When traffic spikes unexpectedly or follows a known schedule, manually adjusting pod resources is slow and error-prone. ACK Serverless provides four auto scaling solutions that dynamically adjust pod replicas or resource allocations to match workload demand — so your applications stay responsive without over-provisioning. This service is suitable for online workloads, large-scale computing and training tasks, GPU-accelerated deep learning tasks, and model inference and model training tasks that use shared GPUs.
Before choosing a solution, it helps to understand two dimensions of scaling:
Horizontal vs. vertical: Horizontal scaling adjusts the number of pod replicas.
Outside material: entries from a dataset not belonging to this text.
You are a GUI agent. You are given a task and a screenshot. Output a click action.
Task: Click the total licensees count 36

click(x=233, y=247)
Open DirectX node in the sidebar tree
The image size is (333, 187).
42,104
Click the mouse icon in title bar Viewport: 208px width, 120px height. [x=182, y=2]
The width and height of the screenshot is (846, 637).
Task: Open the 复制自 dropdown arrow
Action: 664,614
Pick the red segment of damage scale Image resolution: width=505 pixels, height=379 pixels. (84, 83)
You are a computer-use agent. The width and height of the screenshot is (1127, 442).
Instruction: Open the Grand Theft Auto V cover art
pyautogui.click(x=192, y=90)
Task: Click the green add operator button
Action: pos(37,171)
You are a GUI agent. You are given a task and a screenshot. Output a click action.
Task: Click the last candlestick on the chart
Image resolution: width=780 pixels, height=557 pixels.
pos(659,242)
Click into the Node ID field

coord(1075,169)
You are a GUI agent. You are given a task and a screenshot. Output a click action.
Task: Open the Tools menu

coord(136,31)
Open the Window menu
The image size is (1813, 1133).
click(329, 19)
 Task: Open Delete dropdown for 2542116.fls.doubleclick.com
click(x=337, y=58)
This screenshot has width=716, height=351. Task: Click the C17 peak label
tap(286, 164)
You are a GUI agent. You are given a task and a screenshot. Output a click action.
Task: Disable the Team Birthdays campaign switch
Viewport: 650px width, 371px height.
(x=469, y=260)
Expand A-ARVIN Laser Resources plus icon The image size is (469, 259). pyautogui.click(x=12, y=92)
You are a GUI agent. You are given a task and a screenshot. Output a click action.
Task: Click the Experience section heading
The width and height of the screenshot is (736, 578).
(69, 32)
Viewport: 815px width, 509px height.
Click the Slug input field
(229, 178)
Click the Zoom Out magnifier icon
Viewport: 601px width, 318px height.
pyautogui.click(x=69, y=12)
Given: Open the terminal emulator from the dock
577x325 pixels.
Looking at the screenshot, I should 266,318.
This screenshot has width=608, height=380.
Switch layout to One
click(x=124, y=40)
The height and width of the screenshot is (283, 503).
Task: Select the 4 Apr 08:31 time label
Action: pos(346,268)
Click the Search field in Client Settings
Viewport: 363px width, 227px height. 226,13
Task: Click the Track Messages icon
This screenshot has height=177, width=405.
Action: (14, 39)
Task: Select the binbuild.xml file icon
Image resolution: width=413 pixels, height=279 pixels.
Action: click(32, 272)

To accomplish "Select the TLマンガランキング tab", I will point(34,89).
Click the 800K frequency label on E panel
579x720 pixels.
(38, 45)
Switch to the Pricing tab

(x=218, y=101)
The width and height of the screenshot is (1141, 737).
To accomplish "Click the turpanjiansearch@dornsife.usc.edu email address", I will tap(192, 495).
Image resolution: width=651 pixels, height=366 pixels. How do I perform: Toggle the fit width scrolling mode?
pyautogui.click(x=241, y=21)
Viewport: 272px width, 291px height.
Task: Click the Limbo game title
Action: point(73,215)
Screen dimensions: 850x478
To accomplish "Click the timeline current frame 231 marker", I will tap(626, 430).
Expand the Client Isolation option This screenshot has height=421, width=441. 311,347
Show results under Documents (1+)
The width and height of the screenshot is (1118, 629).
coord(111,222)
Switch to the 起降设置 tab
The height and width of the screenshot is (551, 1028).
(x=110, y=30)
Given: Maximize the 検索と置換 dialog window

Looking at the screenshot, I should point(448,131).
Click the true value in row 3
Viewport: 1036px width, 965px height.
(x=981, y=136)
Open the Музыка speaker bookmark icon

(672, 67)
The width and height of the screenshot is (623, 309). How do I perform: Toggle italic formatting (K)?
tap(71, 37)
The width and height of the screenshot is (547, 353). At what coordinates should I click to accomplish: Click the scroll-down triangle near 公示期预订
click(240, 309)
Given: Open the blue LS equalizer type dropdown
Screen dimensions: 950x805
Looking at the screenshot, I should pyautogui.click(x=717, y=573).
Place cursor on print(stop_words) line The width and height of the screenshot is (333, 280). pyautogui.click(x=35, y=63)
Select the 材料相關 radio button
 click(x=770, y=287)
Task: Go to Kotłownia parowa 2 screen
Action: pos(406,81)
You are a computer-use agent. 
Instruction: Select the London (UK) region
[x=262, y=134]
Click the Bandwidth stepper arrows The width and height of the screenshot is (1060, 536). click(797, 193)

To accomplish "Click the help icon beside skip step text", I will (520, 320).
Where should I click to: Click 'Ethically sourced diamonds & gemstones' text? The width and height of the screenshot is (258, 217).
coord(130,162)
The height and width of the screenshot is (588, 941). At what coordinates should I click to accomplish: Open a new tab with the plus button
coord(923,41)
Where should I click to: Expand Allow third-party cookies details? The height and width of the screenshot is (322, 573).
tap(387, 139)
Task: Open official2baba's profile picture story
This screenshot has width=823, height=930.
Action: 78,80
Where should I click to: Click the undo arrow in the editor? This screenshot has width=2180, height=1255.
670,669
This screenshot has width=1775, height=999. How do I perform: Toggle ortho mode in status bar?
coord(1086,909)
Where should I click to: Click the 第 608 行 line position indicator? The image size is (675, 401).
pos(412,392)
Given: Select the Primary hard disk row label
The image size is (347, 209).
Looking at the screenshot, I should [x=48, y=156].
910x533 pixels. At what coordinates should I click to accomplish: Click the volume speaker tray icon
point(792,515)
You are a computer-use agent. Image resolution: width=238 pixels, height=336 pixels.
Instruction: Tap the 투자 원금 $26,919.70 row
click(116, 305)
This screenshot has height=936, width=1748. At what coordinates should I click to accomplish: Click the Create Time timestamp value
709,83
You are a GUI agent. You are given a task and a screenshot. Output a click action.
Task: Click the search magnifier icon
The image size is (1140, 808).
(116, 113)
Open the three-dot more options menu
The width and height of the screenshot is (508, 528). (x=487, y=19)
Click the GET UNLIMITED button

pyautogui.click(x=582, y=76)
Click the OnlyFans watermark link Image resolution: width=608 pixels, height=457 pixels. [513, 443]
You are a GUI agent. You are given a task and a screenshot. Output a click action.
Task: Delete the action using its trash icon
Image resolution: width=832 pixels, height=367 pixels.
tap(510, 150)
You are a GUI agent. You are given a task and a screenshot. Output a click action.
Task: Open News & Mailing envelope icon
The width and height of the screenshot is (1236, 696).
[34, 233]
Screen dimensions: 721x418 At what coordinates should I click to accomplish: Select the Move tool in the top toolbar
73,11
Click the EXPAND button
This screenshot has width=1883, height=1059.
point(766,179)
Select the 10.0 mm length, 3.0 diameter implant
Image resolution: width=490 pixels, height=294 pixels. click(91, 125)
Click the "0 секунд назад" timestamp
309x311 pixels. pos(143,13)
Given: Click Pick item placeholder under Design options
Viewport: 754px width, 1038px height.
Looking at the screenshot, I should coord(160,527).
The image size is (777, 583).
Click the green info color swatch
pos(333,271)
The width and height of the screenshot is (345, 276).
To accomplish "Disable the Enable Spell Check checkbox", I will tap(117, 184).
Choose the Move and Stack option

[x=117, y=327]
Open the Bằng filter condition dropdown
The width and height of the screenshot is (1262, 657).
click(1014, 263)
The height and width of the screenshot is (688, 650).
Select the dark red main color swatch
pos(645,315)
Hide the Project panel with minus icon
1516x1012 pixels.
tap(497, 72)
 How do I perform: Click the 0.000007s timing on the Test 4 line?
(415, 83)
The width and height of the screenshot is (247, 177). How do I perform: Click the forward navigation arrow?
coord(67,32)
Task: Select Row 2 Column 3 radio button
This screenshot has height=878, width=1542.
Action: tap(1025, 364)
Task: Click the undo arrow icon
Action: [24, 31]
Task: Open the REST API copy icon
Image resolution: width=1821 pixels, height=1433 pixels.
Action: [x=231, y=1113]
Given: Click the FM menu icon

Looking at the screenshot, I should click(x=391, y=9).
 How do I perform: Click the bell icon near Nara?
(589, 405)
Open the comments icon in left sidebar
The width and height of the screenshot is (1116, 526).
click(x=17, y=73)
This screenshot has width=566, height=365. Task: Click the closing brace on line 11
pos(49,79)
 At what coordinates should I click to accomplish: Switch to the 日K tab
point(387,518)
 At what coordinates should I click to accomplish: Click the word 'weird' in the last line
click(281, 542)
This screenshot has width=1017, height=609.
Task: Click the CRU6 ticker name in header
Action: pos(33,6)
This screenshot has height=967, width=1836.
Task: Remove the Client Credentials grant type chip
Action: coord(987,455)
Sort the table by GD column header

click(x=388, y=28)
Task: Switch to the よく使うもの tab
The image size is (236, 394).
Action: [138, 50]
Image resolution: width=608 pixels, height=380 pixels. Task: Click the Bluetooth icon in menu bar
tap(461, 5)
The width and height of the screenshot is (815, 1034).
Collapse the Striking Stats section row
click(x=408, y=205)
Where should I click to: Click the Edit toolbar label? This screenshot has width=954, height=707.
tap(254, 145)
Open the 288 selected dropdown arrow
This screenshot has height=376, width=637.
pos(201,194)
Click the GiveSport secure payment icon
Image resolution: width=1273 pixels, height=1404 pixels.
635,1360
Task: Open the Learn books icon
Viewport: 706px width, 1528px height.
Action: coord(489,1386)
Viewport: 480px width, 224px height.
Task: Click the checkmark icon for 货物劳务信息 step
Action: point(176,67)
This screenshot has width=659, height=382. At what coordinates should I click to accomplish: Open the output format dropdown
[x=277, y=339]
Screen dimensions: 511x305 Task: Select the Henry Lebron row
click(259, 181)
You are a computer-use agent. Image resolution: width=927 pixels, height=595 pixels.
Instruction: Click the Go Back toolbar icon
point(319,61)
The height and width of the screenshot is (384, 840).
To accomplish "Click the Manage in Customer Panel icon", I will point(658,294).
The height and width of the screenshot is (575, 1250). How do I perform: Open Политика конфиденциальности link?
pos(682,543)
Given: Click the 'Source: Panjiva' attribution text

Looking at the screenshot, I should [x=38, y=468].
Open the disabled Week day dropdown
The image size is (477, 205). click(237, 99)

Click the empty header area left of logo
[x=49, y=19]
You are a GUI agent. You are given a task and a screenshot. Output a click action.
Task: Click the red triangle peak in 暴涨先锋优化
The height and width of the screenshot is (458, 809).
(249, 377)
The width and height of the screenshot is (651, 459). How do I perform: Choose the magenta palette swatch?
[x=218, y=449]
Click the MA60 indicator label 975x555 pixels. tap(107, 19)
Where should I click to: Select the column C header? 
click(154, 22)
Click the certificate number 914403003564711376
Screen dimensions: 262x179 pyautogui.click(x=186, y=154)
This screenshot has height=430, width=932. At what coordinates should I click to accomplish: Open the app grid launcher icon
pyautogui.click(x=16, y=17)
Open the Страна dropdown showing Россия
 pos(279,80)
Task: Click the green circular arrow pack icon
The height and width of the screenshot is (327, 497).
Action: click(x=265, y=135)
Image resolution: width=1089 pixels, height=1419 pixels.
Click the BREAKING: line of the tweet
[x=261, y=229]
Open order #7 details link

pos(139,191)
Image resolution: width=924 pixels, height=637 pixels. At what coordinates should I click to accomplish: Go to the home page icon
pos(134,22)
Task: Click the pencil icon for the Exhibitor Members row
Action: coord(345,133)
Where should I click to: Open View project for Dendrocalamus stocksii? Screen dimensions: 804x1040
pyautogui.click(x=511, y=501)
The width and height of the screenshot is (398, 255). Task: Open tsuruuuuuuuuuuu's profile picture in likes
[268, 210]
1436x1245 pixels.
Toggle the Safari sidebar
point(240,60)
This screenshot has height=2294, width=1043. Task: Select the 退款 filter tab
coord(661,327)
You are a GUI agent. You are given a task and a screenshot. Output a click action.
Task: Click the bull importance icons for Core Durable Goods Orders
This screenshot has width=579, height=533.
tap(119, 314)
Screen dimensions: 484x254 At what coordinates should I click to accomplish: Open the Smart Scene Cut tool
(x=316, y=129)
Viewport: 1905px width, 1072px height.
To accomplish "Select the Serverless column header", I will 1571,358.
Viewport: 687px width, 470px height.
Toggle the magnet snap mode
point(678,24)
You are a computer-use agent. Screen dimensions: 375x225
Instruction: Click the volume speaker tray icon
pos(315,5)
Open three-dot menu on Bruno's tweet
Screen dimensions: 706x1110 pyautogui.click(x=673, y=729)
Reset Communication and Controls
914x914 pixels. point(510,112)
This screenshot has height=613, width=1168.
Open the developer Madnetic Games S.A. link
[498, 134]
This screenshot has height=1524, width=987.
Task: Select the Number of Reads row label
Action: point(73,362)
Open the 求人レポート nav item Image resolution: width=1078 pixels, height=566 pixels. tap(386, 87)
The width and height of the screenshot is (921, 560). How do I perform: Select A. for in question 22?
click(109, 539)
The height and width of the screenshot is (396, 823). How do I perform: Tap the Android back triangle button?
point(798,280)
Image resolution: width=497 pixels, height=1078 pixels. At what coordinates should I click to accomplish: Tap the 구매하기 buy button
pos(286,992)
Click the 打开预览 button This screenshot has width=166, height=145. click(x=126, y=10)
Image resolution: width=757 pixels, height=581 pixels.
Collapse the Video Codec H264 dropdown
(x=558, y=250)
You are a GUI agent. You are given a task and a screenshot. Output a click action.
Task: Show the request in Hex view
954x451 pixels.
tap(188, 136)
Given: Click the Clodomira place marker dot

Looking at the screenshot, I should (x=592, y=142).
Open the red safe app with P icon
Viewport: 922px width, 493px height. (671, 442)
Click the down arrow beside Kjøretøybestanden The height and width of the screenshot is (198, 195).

Vertical scaling adjusts the CPU and memory allocated to each pod without changing the replica count.
Reactive vs. predictive: Reactive scaling responds to current metrics. Predictive scaling uses historical data to scale ahead of anticipated demand.
The following table summarizes all four solutions.
| Solution | How it works | Scaling metrics | Use case | Supported resources | Documentation |
|---|---|---|---|---|---|
| HPA (Horizontal Pod Autoscaler) | The standard Kubernetes solution for horizontal scaling. Scales pod replicas out when demand spikes and in when demand drops. | CPU and memory usage; custom metrics | Services with unpredictable traffic spikes — e-commerce, online education, and financial services | Deployments and StatefulSets (any resource that implements the scale interface) | Horizontal pod autoscaling |
| CronHPA (Cron Horizontal Pod Autoscaler) | Scales pods on a crontab-like schedule. Supports time zones, specific execution dates, and exclusion dates such as holidays. Works alongside HPA. | Schedule-based | Applications with predictable peak periods or applications that need to perform tasks at specific times | Deployments and StatefulSets | Use CronHPA for scheduled horizontal scaling |
| VPA (Vertical Pod Autoscaler) | Monitors pod resource consumption and right-sizes CPU and memory requests and limits automatically — without changing the replica count. | VPA recommends and automatically adjusts the requests and limits for CPU and memory resources in the containers of the pod | Stateful or monolithic applications that need stable resource supply; also useful when recovering pods from anomalies | Deployments, DaemonSets, and StatefulSets | Vertical pod autoscaling |
| AHPA (Advanced Horizontal Pod Autoscaler) | Extends HPA with predictive scaling. Analyzes historical metric patterns to forecast demand and scales pods before traffic arrives. | CPU, memory, and GPU usage; queries per second (QPS); response time (RT); custom metrics | Applications with periodic traffic patterns — live streaming, online education, and gaming | Deployments and Knative Services | AHPA overview |